May 11 2015

New Israeli government makes no pretense of peace

Published by at 12:34 pm under Articles,Palestinian politics

AlMonitor

By Daoud Kuttab

For the first time in 20 years, an Israeli government will be sworn in without a mention or plan of resolving the Palestinian conflict. This is actually a good thing, for it reveals the true nature and position of Israel. Israelis have in the past boasted that when it comes to Palestine, they negotiate the conflict among themselves.

Now there is no mention, no program and therefore no more pretense that Israel wants peace and the only thing holding back the winds of peace is the absence of a Palestinian partner.

Center-left government members have forever shielded their country from world opposition to Israel’s illegal occupation by giving off the appearance of a reasonable government that wants peace. After all, Israel is supposed to be the only democracy in the Middle East, and it is inconceivable to anyone around the world that a democratically elected government would endorse the most extreme human rights violations. A military occupation coupled with a colonial settlement program is unacceptable by any democratic system, thus leaving the world confused. Can democracy and occupation coexist? Can a country be truly democratic yet totally at peace with ruling another people by brute military force?

The answer of the March 17 elections and the formation of the government on May 6 has removed Israel’s peace-loving mask. Israeli lust for Palestinian land and its justification of perpetual control and settlement-building based on millennium-old claims of divine promise is the main reason for this military occupation of nearly half a century.

If Israel is now exposed as a state that has no intention of ever withdrawing from occupied Palestinian territories, what options are available to wrest these lands away from it?

The only viable solution is to make this occupation very costly to the occupiers. As a country that is enjoying a healthy Western lifestyle and economy, it is a no-brainer that the most appropriate and civilized way of ending the occupation is through international sanctions, boycotts and divestment.

Israeli officials and the Israeli public are extremely aware of their own Achilles’ heel. They have successfully depicted every opposition to their occupation as racist and anti-Semitic, as opposed to simply a position opposed to the illegal occupation. Israel has legislated against boycotts and is pushing its biggest ally, the United States, to pass anti-constitutional laws that ban boycotts of Israel. In their zeal to legislate efforts to ban boycotts, the pro-Israel lobby has convinced loyal US members of Congress to submit legislation that contradicts US foreign policy by erasing the Green Line between the occupied territories with the State of Israel. Legitimization of the occupation and Israel’s annexing the West Bank is clearly part of the dreams of many right-wing Israelis and anti-peace Americans. But does this really solve the problem? Any attempts to annex the West Bank to Israel, whether de jure or de facto, is simply unmasking the existing apartheid situation that exists in the Palestinian territories. Israeli settlers, who number near half a million, have civil and national rights and also enjoy freedom of movement, subsidized housing and cheaper water costs than the 4 million Palestinians who live in the very same area. If this isn’t apartheid, I don’t know what is.

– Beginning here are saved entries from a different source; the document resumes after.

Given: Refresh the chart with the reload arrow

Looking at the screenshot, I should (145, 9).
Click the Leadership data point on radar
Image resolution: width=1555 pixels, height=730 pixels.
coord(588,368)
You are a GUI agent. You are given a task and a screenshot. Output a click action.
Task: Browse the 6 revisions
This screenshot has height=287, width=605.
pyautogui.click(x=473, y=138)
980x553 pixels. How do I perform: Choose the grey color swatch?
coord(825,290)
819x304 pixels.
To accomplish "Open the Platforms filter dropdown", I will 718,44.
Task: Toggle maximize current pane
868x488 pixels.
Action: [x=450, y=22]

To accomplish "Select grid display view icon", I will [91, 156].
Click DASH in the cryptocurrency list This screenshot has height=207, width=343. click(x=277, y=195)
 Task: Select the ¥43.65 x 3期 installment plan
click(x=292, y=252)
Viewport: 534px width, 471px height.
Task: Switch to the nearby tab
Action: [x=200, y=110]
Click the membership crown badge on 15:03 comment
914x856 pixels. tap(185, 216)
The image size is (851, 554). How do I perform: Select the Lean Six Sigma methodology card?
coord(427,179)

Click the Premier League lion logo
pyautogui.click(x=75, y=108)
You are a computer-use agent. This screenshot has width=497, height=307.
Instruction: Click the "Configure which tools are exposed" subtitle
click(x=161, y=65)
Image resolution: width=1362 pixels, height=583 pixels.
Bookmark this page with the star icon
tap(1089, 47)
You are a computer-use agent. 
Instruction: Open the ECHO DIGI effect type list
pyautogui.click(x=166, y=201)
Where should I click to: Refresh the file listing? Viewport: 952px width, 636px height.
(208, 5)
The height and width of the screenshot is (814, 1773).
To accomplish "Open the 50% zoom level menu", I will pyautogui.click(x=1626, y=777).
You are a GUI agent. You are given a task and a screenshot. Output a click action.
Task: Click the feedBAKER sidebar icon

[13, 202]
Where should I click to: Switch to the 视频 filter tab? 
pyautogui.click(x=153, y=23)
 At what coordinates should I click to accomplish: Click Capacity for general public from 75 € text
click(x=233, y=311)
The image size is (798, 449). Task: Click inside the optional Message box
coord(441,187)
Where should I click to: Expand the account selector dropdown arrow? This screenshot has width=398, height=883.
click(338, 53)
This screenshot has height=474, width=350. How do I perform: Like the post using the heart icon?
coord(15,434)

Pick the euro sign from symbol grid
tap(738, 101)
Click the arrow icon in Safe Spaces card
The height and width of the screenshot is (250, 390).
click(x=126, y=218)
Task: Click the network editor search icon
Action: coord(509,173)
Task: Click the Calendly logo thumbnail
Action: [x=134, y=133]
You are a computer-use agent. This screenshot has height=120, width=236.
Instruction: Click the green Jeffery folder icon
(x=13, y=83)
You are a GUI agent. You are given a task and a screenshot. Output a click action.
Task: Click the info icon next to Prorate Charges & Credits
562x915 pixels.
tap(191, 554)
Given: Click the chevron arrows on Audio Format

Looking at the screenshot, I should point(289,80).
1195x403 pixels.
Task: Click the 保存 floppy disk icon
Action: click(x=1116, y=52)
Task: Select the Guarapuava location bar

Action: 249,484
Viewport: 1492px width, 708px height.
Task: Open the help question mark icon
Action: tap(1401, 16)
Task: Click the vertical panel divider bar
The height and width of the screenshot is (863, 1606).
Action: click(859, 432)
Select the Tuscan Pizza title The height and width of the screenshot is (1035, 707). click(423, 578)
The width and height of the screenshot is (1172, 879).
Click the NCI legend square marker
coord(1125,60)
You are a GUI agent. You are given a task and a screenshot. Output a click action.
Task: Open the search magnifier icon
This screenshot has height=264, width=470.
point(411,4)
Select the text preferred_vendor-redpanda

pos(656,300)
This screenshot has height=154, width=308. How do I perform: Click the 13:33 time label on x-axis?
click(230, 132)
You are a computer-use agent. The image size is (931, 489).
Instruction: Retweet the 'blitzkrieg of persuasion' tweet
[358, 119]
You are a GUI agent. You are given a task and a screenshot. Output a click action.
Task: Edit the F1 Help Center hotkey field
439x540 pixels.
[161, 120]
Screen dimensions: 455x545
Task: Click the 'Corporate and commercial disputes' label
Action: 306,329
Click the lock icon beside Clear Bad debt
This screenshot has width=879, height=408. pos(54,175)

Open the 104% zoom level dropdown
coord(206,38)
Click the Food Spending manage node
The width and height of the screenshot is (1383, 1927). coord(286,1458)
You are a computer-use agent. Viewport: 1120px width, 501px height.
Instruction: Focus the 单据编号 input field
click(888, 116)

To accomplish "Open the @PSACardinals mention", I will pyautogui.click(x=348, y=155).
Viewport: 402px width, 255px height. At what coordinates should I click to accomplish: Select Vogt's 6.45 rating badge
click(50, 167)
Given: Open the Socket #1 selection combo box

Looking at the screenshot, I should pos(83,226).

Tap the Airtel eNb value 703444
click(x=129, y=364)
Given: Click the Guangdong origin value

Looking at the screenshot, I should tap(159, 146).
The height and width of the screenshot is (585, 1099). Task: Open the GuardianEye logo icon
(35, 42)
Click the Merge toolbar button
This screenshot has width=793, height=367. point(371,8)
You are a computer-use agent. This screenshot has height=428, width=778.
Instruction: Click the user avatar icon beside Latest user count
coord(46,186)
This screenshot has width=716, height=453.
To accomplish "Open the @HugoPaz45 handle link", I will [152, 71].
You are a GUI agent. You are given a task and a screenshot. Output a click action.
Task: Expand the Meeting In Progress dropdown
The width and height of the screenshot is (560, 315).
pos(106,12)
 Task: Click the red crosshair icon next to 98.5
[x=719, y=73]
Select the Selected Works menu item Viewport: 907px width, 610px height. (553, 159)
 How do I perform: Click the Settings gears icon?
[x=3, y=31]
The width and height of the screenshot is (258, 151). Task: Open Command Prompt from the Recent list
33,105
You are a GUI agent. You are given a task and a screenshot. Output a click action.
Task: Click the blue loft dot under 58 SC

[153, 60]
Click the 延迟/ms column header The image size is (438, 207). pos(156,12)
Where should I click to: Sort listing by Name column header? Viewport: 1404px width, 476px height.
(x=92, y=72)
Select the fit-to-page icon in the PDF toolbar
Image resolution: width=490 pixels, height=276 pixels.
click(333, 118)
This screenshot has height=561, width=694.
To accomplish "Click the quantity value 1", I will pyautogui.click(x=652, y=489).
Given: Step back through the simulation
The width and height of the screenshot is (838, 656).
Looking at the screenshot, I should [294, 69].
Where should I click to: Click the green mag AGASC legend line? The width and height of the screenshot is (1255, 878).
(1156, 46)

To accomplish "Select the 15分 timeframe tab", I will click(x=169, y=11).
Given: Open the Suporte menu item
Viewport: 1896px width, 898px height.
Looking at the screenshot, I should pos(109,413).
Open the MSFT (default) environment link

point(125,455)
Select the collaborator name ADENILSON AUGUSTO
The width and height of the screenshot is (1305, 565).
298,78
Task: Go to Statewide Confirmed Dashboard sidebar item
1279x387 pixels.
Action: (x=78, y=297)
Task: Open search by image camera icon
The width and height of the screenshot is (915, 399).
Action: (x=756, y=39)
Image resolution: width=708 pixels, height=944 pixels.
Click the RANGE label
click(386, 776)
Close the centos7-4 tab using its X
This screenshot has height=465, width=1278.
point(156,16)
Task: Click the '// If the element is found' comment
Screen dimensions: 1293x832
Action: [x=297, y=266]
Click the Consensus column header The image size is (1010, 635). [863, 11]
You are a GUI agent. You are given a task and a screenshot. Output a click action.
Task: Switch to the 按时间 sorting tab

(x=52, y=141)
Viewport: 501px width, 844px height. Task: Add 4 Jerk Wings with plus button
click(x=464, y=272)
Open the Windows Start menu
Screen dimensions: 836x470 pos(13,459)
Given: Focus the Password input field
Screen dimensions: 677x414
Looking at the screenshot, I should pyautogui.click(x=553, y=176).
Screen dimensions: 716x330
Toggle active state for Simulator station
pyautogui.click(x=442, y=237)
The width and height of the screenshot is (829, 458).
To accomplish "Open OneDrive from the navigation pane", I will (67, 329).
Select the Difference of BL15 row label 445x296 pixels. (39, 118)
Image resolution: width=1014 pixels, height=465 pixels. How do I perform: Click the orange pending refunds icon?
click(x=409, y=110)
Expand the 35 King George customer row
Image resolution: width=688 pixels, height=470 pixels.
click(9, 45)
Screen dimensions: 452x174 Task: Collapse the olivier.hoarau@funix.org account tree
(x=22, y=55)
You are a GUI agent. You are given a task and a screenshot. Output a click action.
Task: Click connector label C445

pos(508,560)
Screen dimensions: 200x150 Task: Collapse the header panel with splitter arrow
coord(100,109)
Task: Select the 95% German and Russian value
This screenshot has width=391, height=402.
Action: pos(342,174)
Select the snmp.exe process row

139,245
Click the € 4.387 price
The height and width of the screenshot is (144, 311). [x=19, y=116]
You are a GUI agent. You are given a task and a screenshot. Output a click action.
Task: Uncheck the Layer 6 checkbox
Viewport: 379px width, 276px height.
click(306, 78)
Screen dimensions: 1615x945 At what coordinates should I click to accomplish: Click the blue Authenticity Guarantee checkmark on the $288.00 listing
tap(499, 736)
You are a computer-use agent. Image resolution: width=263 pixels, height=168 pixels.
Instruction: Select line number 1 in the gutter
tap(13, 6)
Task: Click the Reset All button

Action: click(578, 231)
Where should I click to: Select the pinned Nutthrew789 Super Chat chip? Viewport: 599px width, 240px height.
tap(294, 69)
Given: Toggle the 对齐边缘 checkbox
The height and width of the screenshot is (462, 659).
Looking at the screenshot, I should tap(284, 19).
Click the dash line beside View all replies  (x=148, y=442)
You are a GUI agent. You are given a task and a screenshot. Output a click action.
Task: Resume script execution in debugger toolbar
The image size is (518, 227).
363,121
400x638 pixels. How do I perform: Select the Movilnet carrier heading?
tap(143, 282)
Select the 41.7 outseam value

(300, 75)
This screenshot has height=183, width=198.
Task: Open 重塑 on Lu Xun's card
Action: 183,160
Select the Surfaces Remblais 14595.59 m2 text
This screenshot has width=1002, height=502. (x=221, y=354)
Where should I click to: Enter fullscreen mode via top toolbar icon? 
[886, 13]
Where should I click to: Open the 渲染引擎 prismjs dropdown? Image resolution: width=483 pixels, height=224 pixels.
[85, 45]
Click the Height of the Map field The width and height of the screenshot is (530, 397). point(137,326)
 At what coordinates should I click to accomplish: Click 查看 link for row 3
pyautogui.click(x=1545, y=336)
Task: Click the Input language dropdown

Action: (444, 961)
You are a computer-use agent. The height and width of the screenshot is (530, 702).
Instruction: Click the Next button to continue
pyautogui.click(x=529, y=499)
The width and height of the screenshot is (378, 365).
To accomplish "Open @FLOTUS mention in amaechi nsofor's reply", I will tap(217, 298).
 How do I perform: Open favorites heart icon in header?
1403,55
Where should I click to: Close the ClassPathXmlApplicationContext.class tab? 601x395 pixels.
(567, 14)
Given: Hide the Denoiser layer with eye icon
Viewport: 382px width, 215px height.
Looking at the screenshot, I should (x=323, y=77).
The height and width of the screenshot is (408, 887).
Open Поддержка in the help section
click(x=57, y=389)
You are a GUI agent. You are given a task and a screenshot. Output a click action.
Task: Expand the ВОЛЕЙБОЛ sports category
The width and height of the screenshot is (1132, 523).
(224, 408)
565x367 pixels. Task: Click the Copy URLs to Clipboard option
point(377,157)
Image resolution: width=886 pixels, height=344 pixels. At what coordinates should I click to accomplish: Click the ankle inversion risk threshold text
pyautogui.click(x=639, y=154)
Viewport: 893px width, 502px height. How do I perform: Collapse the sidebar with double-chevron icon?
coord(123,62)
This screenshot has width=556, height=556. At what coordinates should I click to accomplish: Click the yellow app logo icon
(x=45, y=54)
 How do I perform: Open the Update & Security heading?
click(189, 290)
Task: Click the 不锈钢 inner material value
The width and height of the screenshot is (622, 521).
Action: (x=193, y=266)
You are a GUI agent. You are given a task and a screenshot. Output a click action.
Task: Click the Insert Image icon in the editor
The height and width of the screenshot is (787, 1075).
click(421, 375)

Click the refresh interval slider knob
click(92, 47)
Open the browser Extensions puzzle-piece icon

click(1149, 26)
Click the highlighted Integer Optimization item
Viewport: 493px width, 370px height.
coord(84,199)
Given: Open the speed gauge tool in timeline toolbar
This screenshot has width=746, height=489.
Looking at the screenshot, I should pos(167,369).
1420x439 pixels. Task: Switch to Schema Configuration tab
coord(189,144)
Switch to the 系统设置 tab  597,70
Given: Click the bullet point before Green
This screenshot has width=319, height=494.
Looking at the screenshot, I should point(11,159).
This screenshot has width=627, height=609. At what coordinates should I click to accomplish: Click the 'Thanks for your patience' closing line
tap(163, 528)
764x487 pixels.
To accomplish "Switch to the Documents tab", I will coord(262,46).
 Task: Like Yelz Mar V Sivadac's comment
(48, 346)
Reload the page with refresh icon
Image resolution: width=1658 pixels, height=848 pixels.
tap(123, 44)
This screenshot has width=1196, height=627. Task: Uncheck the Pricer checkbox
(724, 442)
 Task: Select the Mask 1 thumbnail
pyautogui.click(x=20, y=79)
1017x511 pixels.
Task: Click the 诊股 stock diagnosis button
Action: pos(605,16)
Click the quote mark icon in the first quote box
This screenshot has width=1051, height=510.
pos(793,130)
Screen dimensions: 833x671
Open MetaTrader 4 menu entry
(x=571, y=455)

By moving the conflict away from a national one to a binational one, the Israelis and some of their international supporters are actually providing supporters of Palestine a strategic weapon. While no effective mechanism exists to legally support the sanctioning of an occupying power, the situation of apartheid is different. Thanks to the struggle of South African blacks against the apartheid regime, we are now blessed with an internationally sanctioned anti-apartheid regime. The issue is encouraging the peoples of the world to press their own governments to apply the same pressures that they did against Pretoria to end its apartheid regime.

The very fact of the formation of a new government in Israel void of anyone pretending to have a plan for the end of the conflict with Palestinians brings back the conflict to its natural base. This is a conflict about land in which a foreign military power is using its army to enforce a two-tier legal system, one for Jewish Israelis and one for Palestinian Arabs.

Now that the pretense of seeking peace is gone, the time is now ripe for a worldwide campaign to end this illegal situation using international pressures from both the peoples and governments of the world.